The following is part of my weekly reviews of The Flash for Culture Fly
When your entire season revolves around your hero being his own worst enemy, it is only natural, and a little bit obvious, to have your hero be the big bad. Yes, Barry Allen (Grant Gustin) is Savitar… kinda. ‘Cause and Effect’ quickly establishes that Savitar is a time remnant, something in The Flash’s lore that is basically a knock-off Chanel bag you buy from a Venetian street vendor. To those not in the know, it’s the same thing even though it is a fake. You can’t help feeling like this facet of the reveal cheapens the storytelling; how much more interesting would it be to see Barry grapple with his future self’s actions, to see how our do-gooder fell so far than watch a copy tell us he felt left out?
Anyway, once all is revealed, Team Flash brainstorm solutions to the problem, deciding to stop Barry from developing new memories. As Cisco (Carlos Valdes) explains, Savitar’s existence is determined by a loop, what happens to Barry influences what happens to Savitar; if Barry gets punched, Savitar gets the bruise. Naturally, it all goes wrong and Barry forgets everything.
It’s weird holding an amnesia episode this close to the endgame. Even though HR’s B-plot feels tangential, ‘Cause and Effect’ is delightful as it pauses the overarching narrative to deliver one of The Flash’s more emotionally attuned episodes, one that explores how our memories shape who we are. Humans change over time because individual experiences impact us.
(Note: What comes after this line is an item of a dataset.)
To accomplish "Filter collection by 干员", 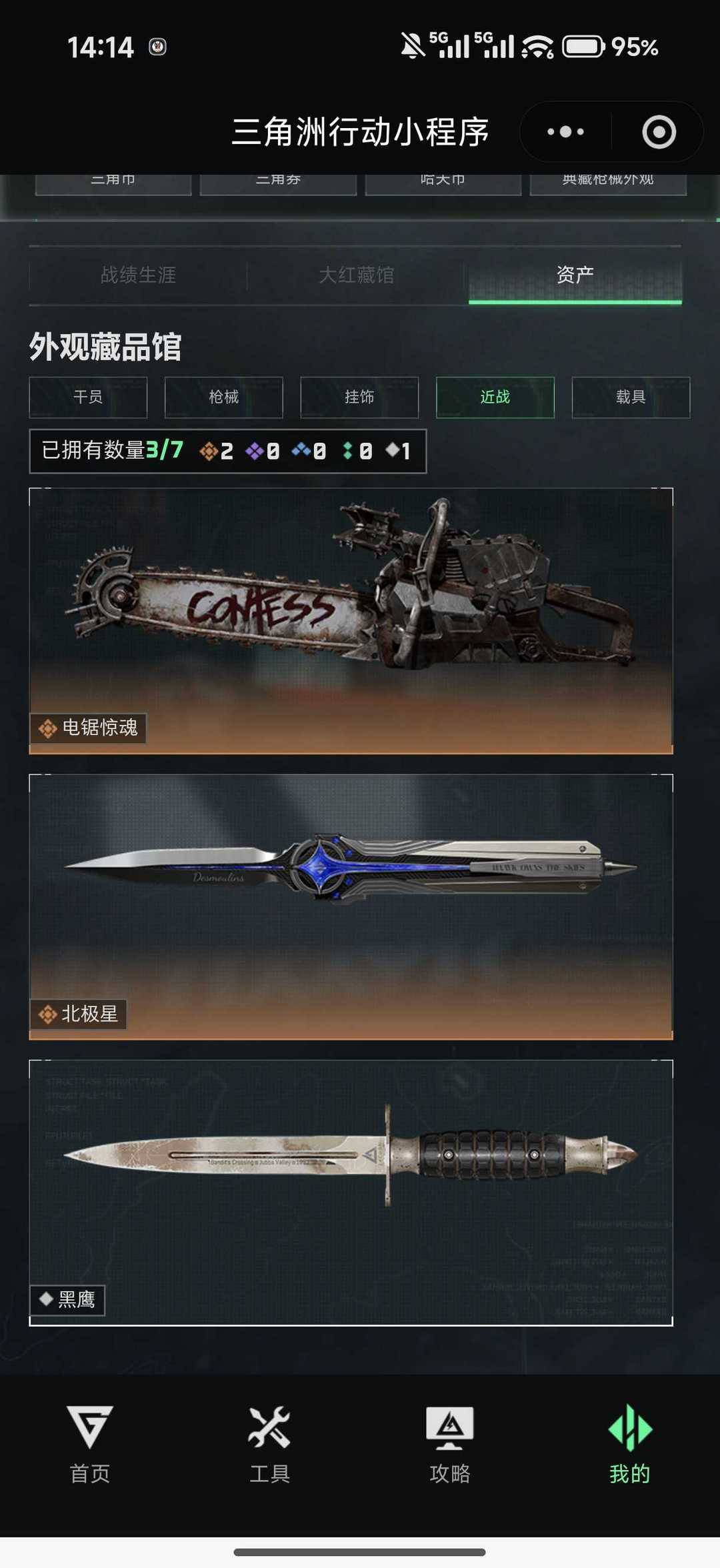I will pyautogui.click(x=88, y=398).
As Barry becomes ‘Bart’, in a nice reference to Barry and Iris’s comic book grandson, he becomes more peppy and goofy as he is unburdened by the memories of his parents’ murders. Candice Patton plays Iris’s arc with aplomb as she gradually realises why she loves Barry. The actor has always been in the show’s emotional core and she does most of the heavy lifting here whilst everyone else gets to quip away.
The storyline can’t help being a meta-metaphor for the show as a whole. Sure, Bart’s pep mirrors season one’s tone, but the characters experiencing the events surrounding Reverse-Flash, Zoom and Savitar have changed them into world-weary warriors. The storyline feels like a defence for the show The Flash has turned into.
So it’s a shame the writers contradict this argument by making Bart such a blast. Gustin essentially plays three characters this week, switching between Barry, Bart and Savitar. As Savitar, he elongates his vowels and dresses in black because he’s the bad guy. He only appears briefly, making it hard to develop an impression of Savitar when he’s out of the suit. Bart, on the other hand, stays around for most of the episode with Gustin giving a great comedic performance. Whether it’s Bart’s gawky nature and enthusiasm or Cisco (Carlos Valdes) and Julian (Tom Felton) delivering sarcastic asides, ‘Cause and Effect’ is filled with laugh-out-loud moments. The Flash hasn’t been this fun for a while.
The episode is also nostalgic for what has come before as Caitlin (Danielle Panabaker) returns to help the team in her Killer Frost guise. The show uses Cisco’s nostalgic memories of working with Caitlin to develop a then-and-now conflict between the duo. Valdes and Panabaker bicker with each other well, proving The Flash is at its best when it prioritises character over plot. However, as Killer Frost makes clear, even if Caitlin defeats her alter ego, there is no going back to the way things were.